HALIFAX - Legislation that would see all school staff in Nova Scotia report instances of bullying lacks concrete steps to ensure that the behaviour of bullies is changed, the province's opposition parties said Monday.

Education Minister Ramona Jennex introduced amendments to the Education Act that she said would better help her department track instances of bullying.

Jennex said while teachers are already reporting incidents of bullying, other staff such as custodians and bus drivers would be asked to do the same.

"Schools are not just the responsibility of the teachers and the principals, schools are the responsibility of everyone who works with students," she said.

Jennex said the amendments would also update terminology to include bullying and cyberbullying as "severely disruptive" behaviour.

The changes would see principals obligated to respond to all instances of severely disruptive behaviour and inform the parents of both victims and perpetrators. But the legislation contains no penalties if staff don't report bullying.

Liberal education critic Karen Casey said much of the reporting is already being done and the changes would do little to change what is occurring in schoolyards.

"I believe that teachers are reporting, principals are responding and they are trying to work with parents, but there are limitations," said Casey.

"The legislation should have addressed the limitations."

Casey said more supports are needed for school staff including giving them the ability to report inappropriate usage of devices such as cellphones to cellphone companies.

Progressive Conservative Leader Jamie Baillie also said little would change without defining bullying and cyberbullying in law.

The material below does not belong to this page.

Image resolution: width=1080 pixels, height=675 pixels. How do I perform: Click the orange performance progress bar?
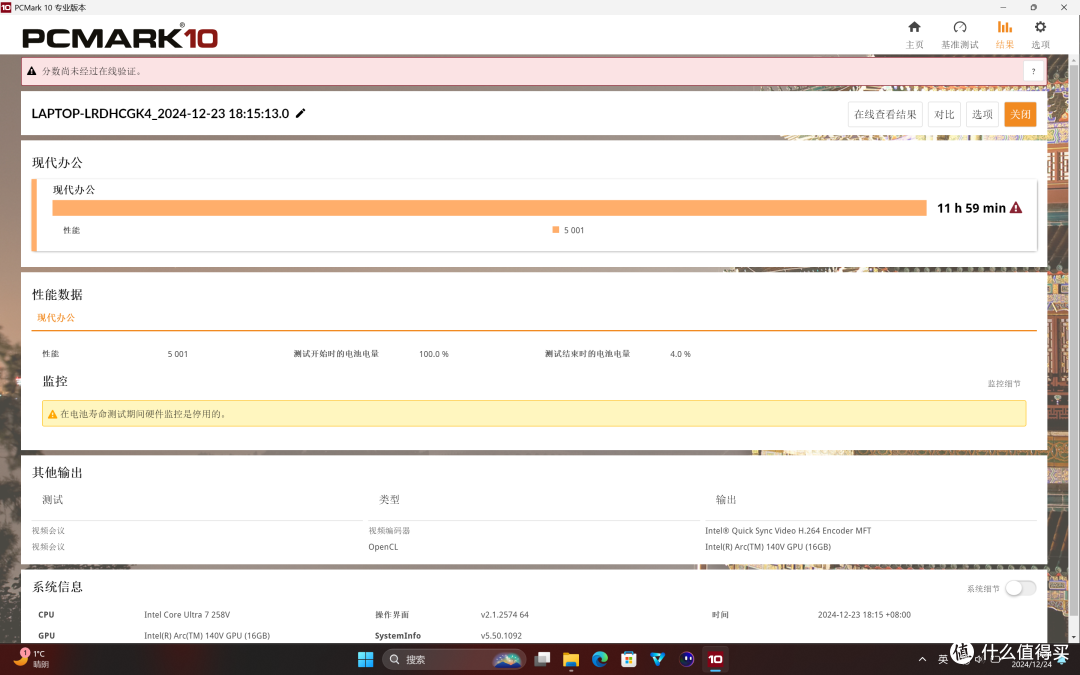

"Spell out the consequences to the bullies," said Baillie. "That would be the quickest way to start to change behaviour and yet the government is refusing to do even that step."

But Jennex said sufficient penalties are already in place.

"At the criminal level, there are consequences already in place for harassment and harm," Jennex said.

"I feel at this point that they are sufficient and police forces can charge people for their behaviour."

Jennex said she expects training and protocols on the new reporting rules would be in place for school staff by the end of November.